1. A distributed collaborative optimization scheduling method for virtual power plants, characterized in that, The method includes: Collect a set of operational status data of the target virtual power plant in the operating environment. The set of operational status data includes distributed power output sequence, load demand fluctuation sequence and energy storage device charging and discharging monitoring data. The operating status data set is processed by a distributed collaborative model to generate the collaborative scheduling characteristics of the target virtual power plant. The collaborative scheduling characteristics include power allocation balance, constraint matching tightness, and interaction response sensitivity. The pre-trained optimization scheduling model is invoked to perform multi-objective collaborative optimization processing on the collaborative scheduling features, generating the optimized scheduling results of the target virtual power plant and key collaborative area identifiers; The optimized scheduling result is subjected to operational environment compensation and correction processing to generate a corrected optimized scheduling result. The operational environment compensation and correction processing is based on the correlation between the load demand fluctuation sequence and the equipment adjustment capability. A set of virtual power plant scheduling strategies is generated based on the key collaborative area identifier. The set of virtual power plant scheduling strategies includes power transfer path adjustment schemes and energy storage device configuration processing schemes.

2. The distributed collaborative optimization scheduling method for virtual power plants according to claim 1, characterized in that, The process of constructing a distributed collaborative model for the operational status data set to generate the collaborative scheduling characteristics of the target virtual power plant includes: The distributed power output sequence is divided into multiple output subsequences according to a time window, and each output subsequence corresponds to a scheduling optimization cycle. For each of the aforementioned output subsequences, the following processing is performed: The distributed collaborative topology of the target virtual power plant is constructed based on the charging and discharging monitoring data of the energy storage device. The distributed collaborative topology includes the spatial distribution data of the power output field, the load demand field, and the energy storage regulation field. The distributed cooperative topology is coupled with the output subsequence for analysis to generate the cooperative model construction result for the current time window. The cooperative model construction result includes the spatial distribution matrix of power allocation components, constraint matching components and interaction response components. The results of the collaborative model construction over multiple consecutive time windows are accumulated and superimposed to calculate the power allocation balance, constraint matching tightness, and interaction response sensitivity; wherein, The power distribution balance is the maximum deviation rate of the power distribution components between the power source and the load. The constraint matching tightness is the integral of the constraint matching component in the direction of the device operating limit. The interaction response sensitivity is the ratio of the variance to the mean of the interaction response components within a predetermined time interval.
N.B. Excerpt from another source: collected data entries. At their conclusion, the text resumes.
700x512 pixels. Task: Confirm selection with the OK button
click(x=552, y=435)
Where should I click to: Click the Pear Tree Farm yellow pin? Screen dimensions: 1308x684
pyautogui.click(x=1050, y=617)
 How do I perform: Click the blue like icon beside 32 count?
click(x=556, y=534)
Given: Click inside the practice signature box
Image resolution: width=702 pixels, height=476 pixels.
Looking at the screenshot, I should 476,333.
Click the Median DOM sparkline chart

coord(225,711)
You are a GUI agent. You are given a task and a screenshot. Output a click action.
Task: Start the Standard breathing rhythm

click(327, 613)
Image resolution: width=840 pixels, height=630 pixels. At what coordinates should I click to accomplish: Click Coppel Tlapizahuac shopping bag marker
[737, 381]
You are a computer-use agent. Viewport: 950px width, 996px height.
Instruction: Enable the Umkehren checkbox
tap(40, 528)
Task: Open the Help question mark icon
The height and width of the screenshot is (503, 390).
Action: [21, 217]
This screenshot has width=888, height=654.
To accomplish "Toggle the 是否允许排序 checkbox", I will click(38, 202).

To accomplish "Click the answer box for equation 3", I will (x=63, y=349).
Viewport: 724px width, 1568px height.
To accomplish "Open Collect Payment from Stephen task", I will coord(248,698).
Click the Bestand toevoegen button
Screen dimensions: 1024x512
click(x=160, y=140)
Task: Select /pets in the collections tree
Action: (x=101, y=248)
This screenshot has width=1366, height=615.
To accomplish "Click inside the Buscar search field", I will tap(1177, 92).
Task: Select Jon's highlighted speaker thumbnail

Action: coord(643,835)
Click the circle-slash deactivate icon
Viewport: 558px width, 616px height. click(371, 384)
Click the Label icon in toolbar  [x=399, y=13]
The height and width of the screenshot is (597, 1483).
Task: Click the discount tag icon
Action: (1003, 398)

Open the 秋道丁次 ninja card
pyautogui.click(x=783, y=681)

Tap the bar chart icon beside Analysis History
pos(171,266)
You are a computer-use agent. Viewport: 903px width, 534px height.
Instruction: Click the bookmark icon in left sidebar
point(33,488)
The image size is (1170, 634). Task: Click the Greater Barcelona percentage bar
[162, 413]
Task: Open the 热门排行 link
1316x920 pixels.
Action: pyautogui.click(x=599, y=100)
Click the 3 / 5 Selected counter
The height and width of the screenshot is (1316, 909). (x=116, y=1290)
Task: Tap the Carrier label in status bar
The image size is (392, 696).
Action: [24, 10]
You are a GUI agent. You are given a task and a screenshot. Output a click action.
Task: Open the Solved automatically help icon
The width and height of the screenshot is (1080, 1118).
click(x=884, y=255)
3. The distributed collaborative optimization scheduling method for virtual power plants according to claim 2, characterized in that, The step of coupling the distributed cooperative topology with the output subsequence for analysis and processing to generate the cooperative model construction result for the current time window includes: Based on the correspondence between the power output field and the power output components in the power output subsequence, a power output-demand mapping equation is established, and the first distribution function of the power allocation component is obtained by solving the power output-demand mapping equation. Based on the correlation characteristics between the load demand field and equipment operation constraints, a constraint matching calculation model is constructed, which includes dynamic correction parameters for equipment adjustment rate and response delay. By combining the spatial change rate of the energy storage regulation field with the device interaction frequency, an interactive response iterative calculation process is established, which includes a feedback correction mechanism for power increment and response increment. The outputs of the first distribution function, the constraint matching calculation model, and the interactive response iterative calculation process are spatially interpolated and fused to generate distributed collaborative model data containing power allocation, constraint matching, and interactive response components.

4. The distributed collaborative optimization scheduling method for virtual power plants according to claim 1, characterized in that, The pre-trained optimization scheduling model is invoked to perform multi-objective collaborative optimization processing on the collaborative scheduling features, generating the optimized scheduling results and key collaborative area identifiers for the target virtual power plant, including: The power distribution balance is input into the first feature analysis layer of the optimized scheduling model, and the distribution coordinates of the uneven power distribution region and the power adjustment amplitude change curve are determined by the power deviation factor calculation module. The constraint matching tightness is input into the second feature analysis layer of the optimization scheduling model to perform cumulative calculation of equipment operation constraints, and generate the constraint over-limit probability and adjustment rate prediction value of the equipment operation boundary. The interaction response sensitivity is input into the third feature analysis layer of the optimized scheduling model, and the device response delay and interaction frequency evolution data of the interaction response surface are calculated based on the device interaction degradation model. By integrating the power adjustment amplitude change curve, the constraint over-limit probability, and the equipment response delay, a comprehensive coordination index for the target virtual power plant is generated. The optimized scheduling result is determined based on the comparison result between the comprehensive coordination index and the preset scheduling threshold. Based on the spatial superposition of the distribution coordinates, the predicted adjustment rate, and the interaction frequency evolution data, the geometric locations of regions with uneven power distribution, constraint overrun paths, and high-risk interaction delay regions are identified.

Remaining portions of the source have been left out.